Python usage numbers

Chris Angelico rosuav at
Mon Feb 13 01:59:57 CET 2012

On Mon, Feb 13, 2012 at 11:03 AM, Dave Angel <d at> wrote:
> On 02/12/2012 06:29 PM, Steven D'Aprano wrote:
>> I think you mean 4 times as many bytes as characters. Unless you have 32
>> bit bytes :)
> Until you have 32 bit bytes, you'll continue to have encodings, even if only
> a couple of them.

The advantage, though, is that you can always know how many bytes to
read for X characters. In ASCII, you allocate 80 bytes of storage and
you can store 80 characters. In UTF-8, if you want an 80-character
buffer, you can probably get away with allocating 240 characters...
but maybe not. In UTF-32, it's easy - just allocate 320 bytes and you
know you can store them.
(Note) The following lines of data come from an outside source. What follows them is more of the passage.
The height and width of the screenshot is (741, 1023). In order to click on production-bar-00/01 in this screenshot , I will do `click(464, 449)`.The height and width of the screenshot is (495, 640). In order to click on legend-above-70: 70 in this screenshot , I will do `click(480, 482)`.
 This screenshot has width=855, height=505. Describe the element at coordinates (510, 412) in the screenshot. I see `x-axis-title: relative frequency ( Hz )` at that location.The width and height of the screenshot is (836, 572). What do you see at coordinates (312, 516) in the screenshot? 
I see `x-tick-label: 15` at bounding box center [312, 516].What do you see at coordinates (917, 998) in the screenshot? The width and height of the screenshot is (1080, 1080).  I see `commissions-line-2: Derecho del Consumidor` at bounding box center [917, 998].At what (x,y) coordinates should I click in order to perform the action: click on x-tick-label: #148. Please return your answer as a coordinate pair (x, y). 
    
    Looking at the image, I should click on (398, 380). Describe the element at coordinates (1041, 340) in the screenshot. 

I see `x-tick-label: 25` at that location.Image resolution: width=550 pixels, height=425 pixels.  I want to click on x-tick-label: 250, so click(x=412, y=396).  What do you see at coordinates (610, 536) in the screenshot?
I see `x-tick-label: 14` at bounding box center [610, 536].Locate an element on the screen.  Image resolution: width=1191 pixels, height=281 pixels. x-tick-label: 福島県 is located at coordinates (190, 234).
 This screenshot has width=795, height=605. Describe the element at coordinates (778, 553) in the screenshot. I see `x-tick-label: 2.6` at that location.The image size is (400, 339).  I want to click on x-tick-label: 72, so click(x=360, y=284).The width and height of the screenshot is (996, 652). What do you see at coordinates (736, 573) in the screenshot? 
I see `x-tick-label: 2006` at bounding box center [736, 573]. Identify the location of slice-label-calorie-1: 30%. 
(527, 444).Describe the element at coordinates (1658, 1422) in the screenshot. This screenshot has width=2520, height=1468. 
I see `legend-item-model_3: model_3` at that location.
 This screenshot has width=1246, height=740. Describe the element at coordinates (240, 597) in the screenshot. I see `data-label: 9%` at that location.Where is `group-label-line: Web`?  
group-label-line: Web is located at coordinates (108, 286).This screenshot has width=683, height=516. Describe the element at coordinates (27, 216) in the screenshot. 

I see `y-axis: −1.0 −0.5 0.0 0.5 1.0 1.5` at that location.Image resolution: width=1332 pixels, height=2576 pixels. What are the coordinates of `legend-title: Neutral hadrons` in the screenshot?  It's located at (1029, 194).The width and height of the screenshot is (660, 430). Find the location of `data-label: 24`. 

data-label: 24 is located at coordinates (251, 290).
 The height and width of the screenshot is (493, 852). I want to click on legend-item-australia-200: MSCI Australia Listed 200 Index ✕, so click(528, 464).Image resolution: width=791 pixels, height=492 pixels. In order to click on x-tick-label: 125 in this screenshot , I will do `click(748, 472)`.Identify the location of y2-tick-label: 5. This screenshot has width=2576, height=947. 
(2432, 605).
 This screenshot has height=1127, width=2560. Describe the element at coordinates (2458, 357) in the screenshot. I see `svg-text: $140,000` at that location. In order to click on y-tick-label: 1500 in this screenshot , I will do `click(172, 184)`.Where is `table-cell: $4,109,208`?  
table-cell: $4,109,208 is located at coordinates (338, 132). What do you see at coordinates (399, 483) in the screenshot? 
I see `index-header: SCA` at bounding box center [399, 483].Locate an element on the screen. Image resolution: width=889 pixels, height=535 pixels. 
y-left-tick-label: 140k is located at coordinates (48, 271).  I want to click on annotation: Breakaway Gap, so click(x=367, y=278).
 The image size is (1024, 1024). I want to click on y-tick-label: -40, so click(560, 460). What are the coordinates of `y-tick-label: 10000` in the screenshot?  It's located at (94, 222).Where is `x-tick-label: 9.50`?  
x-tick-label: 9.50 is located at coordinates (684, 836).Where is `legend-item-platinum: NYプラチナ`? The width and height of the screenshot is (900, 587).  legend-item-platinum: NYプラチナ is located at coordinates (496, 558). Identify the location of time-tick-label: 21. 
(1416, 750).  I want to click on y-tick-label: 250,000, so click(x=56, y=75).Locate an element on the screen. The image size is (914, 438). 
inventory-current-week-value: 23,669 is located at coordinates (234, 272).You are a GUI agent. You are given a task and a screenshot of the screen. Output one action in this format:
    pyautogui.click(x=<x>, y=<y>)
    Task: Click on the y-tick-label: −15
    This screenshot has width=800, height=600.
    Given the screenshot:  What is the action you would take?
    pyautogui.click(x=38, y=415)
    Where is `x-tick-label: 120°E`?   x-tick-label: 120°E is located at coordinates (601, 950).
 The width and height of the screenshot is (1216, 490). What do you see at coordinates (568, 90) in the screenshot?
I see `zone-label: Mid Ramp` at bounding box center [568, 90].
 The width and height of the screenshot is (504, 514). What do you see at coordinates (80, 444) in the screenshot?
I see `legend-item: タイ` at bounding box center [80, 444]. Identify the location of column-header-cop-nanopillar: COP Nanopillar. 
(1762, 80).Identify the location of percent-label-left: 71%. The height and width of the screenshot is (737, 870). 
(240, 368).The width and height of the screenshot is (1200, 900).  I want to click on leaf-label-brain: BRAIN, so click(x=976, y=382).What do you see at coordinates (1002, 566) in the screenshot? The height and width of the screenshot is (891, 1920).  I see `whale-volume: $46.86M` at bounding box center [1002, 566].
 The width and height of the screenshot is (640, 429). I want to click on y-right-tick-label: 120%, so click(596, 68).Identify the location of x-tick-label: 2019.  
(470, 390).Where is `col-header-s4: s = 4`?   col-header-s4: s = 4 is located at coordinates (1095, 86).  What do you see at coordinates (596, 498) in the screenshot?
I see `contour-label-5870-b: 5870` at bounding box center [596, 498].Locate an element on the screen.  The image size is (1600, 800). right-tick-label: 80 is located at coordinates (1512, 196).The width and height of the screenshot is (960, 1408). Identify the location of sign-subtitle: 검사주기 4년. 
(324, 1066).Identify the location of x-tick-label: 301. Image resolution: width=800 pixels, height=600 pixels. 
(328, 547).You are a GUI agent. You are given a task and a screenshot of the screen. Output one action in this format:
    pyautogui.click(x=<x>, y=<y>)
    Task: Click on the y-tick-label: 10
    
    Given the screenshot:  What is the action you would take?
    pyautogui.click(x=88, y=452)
Also, you know exactly where the 17th
character is; in UTF-8, you have to count. That's a huge advantage for
in-memory strings; but is it useful on disk, where (as likely as not)
you're actually looking for lines, which you still have to scan for?
I'm thinking not, so it makes sense to use a smaller disk image than
UTF-32 - less total bytes means less sectors to read/write, which
translates fairly directly into performance.